#### STUDY QUESTIONS
A. In the forum thread below, how many points per game did Chris Bosh score in January?
B. List every basketball player named in the forum thread below.
C. From the forum thread below, extract everything from "The Bobcats have" down to "(Apr 4, 2006)".

#### PROVIDED TEXT
....................

The Bobcats have three other players averaging between 13 and 15 points, including
the rookie leader in minutes played, Adam "Ammo" Morrison, one of two or three
players vying for Rookie of the Year honours along with Raptor Andrea Bargnani. 
All-Star Chris Bosh has been an offensive juggernaut since returning from injury, 
scoring 24 points per game on .525 shooting in January. Toronto's anticipated ascent
towards the .500 plateau hopefully begins Monday, action beginning at 7:00 on TSN.*​</td></tr>​


----------



## chocolove (Apr 4, 2006)

totally winnable game for the Raps. Hopefully this is the beginning of a winning streak that will take them to above .500. Can anyone on the bobcats guard Bosh?


----------



## speedythief (Jul 16, 2003)

....................

Records excerpted from a collection:
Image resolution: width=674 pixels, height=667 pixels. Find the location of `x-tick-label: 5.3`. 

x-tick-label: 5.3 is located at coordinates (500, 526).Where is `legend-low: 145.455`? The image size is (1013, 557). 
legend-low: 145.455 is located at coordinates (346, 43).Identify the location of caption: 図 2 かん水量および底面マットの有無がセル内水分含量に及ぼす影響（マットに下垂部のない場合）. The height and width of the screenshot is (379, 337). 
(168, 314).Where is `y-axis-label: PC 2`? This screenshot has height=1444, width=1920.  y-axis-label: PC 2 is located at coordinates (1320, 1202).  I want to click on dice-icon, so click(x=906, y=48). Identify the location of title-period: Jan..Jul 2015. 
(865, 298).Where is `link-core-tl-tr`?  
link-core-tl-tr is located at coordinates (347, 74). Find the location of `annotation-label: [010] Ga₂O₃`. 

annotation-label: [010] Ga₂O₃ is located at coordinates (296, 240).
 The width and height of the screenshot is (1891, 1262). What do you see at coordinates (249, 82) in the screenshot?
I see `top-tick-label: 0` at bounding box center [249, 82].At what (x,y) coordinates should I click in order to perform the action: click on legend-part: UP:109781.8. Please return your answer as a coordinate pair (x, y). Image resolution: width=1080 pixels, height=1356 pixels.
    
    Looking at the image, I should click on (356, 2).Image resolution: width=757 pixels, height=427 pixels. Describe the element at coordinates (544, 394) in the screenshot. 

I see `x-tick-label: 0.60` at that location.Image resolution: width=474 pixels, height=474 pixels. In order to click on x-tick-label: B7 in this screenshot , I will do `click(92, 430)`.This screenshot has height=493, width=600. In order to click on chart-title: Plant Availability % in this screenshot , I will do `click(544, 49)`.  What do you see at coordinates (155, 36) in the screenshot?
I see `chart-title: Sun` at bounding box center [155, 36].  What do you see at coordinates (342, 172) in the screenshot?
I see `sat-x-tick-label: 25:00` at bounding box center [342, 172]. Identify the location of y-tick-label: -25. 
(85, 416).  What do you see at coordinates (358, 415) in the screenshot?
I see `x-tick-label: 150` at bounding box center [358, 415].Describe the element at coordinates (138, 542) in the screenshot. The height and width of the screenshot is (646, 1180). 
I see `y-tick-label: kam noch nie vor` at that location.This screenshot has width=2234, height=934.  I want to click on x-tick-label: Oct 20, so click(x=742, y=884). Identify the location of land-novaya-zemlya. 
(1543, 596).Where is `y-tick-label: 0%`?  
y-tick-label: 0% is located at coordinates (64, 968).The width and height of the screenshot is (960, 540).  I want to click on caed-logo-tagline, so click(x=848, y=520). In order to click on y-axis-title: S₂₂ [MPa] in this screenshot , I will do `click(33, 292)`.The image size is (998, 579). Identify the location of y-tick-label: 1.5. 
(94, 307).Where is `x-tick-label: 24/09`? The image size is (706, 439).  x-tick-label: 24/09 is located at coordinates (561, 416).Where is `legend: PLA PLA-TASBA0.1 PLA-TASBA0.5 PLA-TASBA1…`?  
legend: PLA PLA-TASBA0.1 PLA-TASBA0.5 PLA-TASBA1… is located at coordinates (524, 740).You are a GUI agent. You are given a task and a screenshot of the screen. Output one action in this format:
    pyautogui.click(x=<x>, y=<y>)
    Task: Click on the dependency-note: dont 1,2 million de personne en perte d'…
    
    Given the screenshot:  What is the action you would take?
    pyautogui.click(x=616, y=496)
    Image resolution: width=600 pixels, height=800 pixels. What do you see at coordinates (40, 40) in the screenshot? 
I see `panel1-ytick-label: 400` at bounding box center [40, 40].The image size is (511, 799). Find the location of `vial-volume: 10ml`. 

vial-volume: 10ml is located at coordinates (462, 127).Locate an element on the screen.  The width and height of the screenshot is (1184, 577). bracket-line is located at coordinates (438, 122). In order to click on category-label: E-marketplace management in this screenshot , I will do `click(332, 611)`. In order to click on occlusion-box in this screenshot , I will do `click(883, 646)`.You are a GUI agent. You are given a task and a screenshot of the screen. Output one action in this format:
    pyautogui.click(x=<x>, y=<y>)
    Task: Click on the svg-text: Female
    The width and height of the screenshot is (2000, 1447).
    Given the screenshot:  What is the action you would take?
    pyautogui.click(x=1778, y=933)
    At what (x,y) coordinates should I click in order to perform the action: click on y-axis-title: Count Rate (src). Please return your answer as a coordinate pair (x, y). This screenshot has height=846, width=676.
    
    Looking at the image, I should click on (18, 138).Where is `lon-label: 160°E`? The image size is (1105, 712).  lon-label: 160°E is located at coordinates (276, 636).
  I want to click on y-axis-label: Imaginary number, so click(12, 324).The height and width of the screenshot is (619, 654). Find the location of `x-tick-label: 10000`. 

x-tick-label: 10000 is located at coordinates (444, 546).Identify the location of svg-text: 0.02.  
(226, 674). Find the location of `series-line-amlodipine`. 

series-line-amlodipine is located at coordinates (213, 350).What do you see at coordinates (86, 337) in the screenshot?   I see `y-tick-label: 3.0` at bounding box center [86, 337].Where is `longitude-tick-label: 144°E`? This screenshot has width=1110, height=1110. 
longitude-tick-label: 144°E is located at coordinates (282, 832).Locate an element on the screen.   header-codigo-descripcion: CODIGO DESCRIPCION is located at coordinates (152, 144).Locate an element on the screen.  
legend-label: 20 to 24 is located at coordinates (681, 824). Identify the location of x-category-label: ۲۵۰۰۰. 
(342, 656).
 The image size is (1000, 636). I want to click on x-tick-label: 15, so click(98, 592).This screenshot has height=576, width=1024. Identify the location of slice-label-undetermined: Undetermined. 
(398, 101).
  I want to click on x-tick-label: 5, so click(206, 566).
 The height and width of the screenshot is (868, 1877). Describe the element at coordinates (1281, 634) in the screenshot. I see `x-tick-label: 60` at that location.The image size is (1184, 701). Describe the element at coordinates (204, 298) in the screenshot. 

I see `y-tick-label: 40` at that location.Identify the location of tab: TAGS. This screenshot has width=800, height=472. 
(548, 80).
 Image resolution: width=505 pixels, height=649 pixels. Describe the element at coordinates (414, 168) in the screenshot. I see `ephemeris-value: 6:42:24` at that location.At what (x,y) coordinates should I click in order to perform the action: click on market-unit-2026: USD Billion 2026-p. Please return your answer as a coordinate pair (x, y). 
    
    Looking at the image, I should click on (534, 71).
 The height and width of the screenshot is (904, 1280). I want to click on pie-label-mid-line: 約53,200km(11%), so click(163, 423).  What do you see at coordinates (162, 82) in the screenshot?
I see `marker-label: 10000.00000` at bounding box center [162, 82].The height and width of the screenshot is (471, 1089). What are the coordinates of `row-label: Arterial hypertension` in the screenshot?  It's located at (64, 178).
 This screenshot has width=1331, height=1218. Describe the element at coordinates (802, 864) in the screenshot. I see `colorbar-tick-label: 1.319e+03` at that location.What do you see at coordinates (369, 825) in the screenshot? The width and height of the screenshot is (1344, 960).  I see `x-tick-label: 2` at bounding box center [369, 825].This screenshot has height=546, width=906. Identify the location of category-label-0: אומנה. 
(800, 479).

....................

#### TASK RESPONSES
A. 24 points per game, on .525 shooting.

B. Adam "Ammo" Morrison, Andrea Bargnani, Chris Bosh

C.
The Bobcats have three other players averaging between 13 and 15 points, including
the rookie leader in minutes played, Adam "Ammo" Morrison, one of two or three
players vying for Rookie of the Year honours along with Raptor Andrea Bargnani. 
All-Star Chris Bosh has been an offensive juggernaut since returning from injury, 
scoring 24 points per game on .525 shooting in January. Toronto's anticipated ascent
towards the .500 plateau hopefully begins Monday, action beginning at 7:00 on TSN.*​</td></tr>​


----------



## chocolove (Apr 4, 2006)